Title:In Silico Studies of Phytoconstituents to Identify Potential Inhibitors for
ERα Protein of Breast Cancer
Volume: 21
Issue: 2
Author(s): Veerachamy Alagarsamy*, Mohaideen Thasthagir Sulthana, Bandi Narendhar, Viswas Raja Solomon*, Periyasamy Parthiban, Aithamraju Satishchandra, Lalkote Aruna Jothi and Sankaranarayanan Murugesan
Affiliation:
- Medicinal Chemistry Research Laboratory, MNR College of Pharmacy, Sangareddy - 502 294, India
- Medicinal Chemistry Research Laboratory, MNR College of Pharmacy, Sangareddy - 502 294, India
Keywords:
ERα, breast cancer, in silico, molecular docking, ADME(T), nutraceuticals, MD analysis, drug development.
Abstract:
Background: It is noteworthy that a wide array of plants and nutraceuticals are effectively
utilized in the treatment of various cancers, demonstrating potent effects on different cancer
targets with fewer side effects. Notably, estrogen alpha has been identified as a crucial factor in
breast cancer cell proliferation. Agents that can antagonize its action hold promise as potential drug
leads for the treatment of breast cancer.
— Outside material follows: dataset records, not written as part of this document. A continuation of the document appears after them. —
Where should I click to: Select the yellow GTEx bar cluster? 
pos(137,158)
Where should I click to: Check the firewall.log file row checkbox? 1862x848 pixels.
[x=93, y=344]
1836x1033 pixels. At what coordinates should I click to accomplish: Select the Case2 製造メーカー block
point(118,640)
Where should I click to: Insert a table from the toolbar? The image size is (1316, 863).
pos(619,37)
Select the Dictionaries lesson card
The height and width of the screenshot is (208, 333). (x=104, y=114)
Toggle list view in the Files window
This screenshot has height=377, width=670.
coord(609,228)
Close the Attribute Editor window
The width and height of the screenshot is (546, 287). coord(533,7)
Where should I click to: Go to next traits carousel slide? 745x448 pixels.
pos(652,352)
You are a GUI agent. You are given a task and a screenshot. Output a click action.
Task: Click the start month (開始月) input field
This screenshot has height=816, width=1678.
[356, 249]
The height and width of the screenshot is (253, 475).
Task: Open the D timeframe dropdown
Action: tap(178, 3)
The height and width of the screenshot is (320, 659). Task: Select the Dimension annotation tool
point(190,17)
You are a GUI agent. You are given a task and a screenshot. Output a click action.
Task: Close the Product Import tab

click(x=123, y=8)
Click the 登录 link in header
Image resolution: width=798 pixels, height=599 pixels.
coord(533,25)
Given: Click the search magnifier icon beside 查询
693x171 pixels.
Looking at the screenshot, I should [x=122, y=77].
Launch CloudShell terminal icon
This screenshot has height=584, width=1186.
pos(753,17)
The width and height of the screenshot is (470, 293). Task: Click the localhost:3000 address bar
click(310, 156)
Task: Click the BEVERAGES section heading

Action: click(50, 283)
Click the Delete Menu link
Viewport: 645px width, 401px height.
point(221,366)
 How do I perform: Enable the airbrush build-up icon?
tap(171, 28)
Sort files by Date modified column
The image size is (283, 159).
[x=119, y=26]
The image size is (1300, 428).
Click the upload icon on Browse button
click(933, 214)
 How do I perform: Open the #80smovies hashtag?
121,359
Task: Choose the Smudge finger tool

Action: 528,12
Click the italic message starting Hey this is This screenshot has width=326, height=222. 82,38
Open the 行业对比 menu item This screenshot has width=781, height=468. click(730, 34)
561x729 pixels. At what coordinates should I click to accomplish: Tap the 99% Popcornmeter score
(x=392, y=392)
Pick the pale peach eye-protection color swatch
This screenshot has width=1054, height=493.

Objective: This study aims to discover and identify the potential inhibitors against the most influential
ERα receptor by the computational approach of 134 phytochemicals from 17 medicinal plants
by using in silico docking studies.
Methods: The molecular docking was performed by a genetic algorithm using the Auto Dock Vina
program, and the validation of docking was also performed by using Molecular Dynamic (MD)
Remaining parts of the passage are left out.